PONTOISE, France - Continental Airlines and one of its mechanics were convicted of manslaughter Monday by a French court, which ruled that debris from a Continental plane caused the crash of an Air France Concorde jet that killed 113 people a decade ago.

The judges fined Continental 202,000 euros ($268,000) and John Taylor, its mechanic living in the United States, 2,000 euros ($2,650). Taylor was given a 15-month suspended prison sentence. Both said they would appeal.

Continental Airlines Inc.'s lawyer, Olivier Metzner, criticized the Pontoise court outside Paris for what he called a "patriotic" decision - blaming an American company while acquitting French officials accused of ignoring design flaws in the Concorde, a jet that could fly at twice the speed of sound and was the pride of European aviation.

All other defendants in the case - including three former French officials and Taylor's now-retired supervisor - were acquitted.

The judges also ordered nearly 2 million euros ($2.7 million) to be paid in damages to be shared by Air France, for the negative effect the accident had on its reputation, families of some victims, and other civil parties in the case.

Continental was ordered to pay the bulk of the damages, with a fraction falling to Airbus parent company EADS.

The presiding judge confirmed investigators' long-held belief that a titanium strip dropped by a Continental DC-10 onto the runway at Charles de Gaulle airport before the supersonic jet took off July 25, 2000, was to blame. Investigators said the debris gashed a tire on the Concorde, propelling bits of rubber into the fuel tanks and sparking a fire.

The plane slammed into a hotel, killing all 109 aboard, most of them German tourists, and four on the ground.

The crash marked the beginning of the end for the Concorde, which was a commercial dud despite its glamor. It was retired in 2003 by its only two carriers, Air France and British Airways.

"It bothers me that none of those responsible for Air France were sitting in the docks," said Ronald Schmid, a lawyer in Frankfurt who has represented several of the German victims' families.

While France's aviation authority concluded the crash could not have been foreseen, judicial investigators said the Concorde's fuel tanks lacked sufficient protection from shock and said officials had known about the problem for more than 20 years.

The court ruled, however, that although French officials missed opportunities to improve the Concorde over the years, they could "be accused of no serious misconduct."

The court said Taylor - a Danish citizen with permanent U.S. residence - should not have used titanium, a harder metal than required, to build a piece for the DC-10 that is known as a wear strip.

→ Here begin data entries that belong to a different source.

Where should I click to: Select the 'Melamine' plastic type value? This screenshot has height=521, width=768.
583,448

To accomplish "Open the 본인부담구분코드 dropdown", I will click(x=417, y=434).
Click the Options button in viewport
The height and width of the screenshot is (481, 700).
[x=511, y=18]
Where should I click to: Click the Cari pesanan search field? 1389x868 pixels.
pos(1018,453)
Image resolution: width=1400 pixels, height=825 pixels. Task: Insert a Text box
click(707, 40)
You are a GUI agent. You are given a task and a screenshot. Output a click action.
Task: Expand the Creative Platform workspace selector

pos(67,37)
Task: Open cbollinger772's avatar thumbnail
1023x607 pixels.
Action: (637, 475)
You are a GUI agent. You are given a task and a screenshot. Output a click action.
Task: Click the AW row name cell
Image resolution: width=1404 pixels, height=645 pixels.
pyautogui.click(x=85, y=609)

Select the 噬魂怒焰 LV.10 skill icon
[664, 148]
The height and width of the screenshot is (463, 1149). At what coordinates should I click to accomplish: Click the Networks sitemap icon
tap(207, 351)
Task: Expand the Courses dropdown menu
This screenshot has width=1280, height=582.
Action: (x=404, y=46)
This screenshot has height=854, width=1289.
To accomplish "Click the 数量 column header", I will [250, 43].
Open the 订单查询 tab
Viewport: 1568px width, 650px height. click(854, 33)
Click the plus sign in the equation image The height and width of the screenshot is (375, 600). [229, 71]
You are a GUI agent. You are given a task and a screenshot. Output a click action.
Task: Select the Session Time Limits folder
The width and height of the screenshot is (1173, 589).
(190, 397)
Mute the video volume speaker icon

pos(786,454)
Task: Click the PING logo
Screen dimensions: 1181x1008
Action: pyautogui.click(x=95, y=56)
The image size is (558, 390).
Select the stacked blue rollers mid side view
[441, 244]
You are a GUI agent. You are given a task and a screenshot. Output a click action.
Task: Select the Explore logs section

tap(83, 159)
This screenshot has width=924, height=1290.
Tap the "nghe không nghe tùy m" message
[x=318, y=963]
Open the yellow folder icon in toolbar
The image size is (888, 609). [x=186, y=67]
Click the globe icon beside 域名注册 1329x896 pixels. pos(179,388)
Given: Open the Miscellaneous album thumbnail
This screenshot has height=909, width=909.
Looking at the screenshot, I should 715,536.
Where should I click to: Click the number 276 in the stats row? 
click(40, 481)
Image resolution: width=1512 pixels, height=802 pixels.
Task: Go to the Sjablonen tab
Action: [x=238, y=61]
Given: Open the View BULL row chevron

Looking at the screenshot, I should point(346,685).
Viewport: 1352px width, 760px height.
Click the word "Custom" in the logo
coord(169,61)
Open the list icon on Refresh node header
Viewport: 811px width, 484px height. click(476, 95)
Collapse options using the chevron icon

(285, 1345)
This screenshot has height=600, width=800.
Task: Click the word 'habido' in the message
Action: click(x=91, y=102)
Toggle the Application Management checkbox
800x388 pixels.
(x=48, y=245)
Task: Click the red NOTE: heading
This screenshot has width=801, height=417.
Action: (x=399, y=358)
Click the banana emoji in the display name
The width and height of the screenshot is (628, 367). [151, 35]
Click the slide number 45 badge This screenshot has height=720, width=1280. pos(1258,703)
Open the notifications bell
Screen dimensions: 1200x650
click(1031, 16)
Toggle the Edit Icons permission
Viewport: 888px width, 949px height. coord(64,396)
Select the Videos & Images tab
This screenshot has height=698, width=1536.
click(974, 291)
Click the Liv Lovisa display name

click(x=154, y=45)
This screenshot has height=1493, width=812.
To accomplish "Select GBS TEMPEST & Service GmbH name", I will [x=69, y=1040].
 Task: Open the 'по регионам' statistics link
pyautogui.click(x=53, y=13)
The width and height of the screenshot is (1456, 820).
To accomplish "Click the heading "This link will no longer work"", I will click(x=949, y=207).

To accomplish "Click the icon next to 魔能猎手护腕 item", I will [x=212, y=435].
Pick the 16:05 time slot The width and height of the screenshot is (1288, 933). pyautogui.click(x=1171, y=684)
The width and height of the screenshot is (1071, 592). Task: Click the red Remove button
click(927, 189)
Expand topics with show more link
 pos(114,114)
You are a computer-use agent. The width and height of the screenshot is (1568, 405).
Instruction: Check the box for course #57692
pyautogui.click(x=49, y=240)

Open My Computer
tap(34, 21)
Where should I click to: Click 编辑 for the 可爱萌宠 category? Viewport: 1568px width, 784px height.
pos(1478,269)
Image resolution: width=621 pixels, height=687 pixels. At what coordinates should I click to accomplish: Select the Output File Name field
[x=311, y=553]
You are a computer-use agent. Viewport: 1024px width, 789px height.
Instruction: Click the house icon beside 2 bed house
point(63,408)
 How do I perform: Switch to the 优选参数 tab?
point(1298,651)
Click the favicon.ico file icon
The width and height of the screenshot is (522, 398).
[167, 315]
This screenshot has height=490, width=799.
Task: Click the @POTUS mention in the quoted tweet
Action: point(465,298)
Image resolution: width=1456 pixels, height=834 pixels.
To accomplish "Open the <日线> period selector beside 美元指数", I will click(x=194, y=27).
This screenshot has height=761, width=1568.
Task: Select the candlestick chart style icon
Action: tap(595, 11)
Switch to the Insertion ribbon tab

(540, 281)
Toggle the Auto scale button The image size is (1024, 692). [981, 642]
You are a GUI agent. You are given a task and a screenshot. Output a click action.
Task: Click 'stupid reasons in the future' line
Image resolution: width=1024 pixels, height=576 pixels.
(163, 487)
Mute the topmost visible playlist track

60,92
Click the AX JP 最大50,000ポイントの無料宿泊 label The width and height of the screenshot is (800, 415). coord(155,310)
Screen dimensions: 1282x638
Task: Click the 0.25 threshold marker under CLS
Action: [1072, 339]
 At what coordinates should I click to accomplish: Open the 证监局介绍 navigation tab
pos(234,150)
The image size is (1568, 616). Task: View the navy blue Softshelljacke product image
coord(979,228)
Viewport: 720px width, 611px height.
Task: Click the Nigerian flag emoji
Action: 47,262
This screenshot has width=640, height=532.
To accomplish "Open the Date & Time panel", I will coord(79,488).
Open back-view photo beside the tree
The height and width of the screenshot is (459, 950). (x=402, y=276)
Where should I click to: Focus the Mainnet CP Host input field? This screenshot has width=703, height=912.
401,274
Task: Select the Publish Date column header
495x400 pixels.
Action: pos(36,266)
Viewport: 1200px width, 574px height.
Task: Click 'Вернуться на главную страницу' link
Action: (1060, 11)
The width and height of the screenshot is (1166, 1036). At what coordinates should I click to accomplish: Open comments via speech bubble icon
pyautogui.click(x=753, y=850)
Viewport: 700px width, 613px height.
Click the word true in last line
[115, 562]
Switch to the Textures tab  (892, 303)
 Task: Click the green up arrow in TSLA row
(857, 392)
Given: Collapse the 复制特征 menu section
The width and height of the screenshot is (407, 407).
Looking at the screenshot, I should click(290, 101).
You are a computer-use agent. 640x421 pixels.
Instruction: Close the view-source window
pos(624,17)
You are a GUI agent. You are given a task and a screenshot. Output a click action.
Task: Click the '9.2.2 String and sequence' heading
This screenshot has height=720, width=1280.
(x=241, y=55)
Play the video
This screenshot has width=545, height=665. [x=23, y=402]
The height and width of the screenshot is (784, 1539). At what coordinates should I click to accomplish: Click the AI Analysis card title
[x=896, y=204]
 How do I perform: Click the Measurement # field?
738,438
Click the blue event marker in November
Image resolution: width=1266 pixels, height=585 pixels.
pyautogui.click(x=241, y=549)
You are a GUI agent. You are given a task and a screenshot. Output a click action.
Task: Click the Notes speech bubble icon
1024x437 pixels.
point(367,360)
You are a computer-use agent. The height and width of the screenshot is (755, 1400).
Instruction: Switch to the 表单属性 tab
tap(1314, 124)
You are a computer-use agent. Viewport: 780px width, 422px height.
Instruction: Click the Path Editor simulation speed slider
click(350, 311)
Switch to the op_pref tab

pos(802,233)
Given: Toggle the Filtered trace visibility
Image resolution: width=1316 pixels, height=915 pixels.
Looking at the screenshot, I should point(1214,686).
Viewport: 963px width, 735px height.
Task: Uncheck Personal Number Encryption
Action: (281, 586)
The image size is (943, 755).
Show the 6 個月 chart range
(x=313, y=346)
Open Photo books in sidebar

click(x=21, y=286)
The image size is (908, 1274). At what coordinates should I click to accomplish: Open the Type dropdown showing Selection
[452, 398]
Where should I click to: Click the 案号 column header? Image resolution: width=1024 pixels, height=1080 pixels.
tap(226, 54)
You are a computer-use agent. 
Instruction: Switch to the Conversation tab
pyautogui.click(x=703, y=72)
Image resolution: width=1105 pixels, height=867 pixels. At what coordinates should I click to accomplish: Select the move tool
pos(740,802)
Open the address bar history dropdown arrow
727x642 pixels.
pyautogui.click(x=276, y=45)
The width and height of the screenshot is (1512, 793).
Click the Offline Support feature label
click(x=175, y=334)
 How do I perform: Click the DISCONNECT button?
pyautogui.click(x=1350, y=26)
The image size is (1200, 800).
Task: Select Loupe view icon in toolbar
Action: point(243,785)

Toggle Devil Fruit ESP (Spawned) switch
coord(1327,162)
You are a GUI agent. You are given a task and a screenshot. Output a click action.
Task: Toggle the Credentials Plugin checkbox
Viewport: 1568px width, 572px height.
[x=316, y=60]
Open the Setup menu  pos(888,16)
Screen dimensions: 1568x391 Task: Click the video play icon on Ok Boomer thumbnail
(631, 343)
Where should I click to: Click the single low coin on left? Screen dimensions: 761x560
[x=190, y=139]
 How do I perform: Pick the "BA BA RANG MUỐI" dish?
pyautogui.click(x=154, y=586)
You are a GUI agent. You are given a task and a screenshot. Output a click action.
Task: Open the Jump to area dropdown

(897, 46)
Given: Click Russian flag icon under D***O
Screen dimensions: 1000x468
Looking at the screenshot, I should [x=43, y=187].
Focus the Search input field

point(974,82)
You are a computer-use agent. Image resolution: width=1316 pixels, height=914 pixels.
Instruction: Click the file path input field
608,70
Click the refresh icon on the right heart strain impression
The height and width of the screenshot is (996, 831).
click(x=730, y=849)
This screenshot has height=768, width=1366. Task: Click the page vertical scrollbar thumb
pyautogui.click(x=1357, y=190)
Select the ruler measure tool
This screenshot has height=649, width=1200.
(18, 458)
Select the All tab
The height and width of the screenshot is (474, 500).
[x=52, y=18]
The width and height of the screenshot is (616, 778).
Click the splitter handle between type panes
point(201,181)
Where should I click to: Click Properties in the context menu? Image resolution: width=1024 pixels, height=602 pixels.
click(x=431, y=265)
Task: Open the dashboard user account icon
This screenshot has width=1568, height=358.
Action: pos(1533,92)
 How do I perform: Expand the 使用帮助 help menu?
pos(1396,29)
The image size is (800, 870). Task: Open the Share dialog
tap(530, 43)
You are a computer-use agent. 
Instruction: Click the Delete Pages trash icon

He was accused of improperly installing the wear strip, which fell onto the runway.

In a telephone interview from his home in Montgomery, Texas, Taylor said: "I don't think I did the work" installing the wear strip.

"I've been nothing but wronged since this started," said Taylor, who marked 20 years of employment with Continental in August. He said the case had prevented him from gaining citizenship in the United States, where he has lived since age 3.

Metzner, who argued that a fire broke out on the Concorde even before it reached the runway debris, said the ruling "protects only the interests of France."

In a statement, Continental spokesman Nick Britton called the finding "absurd."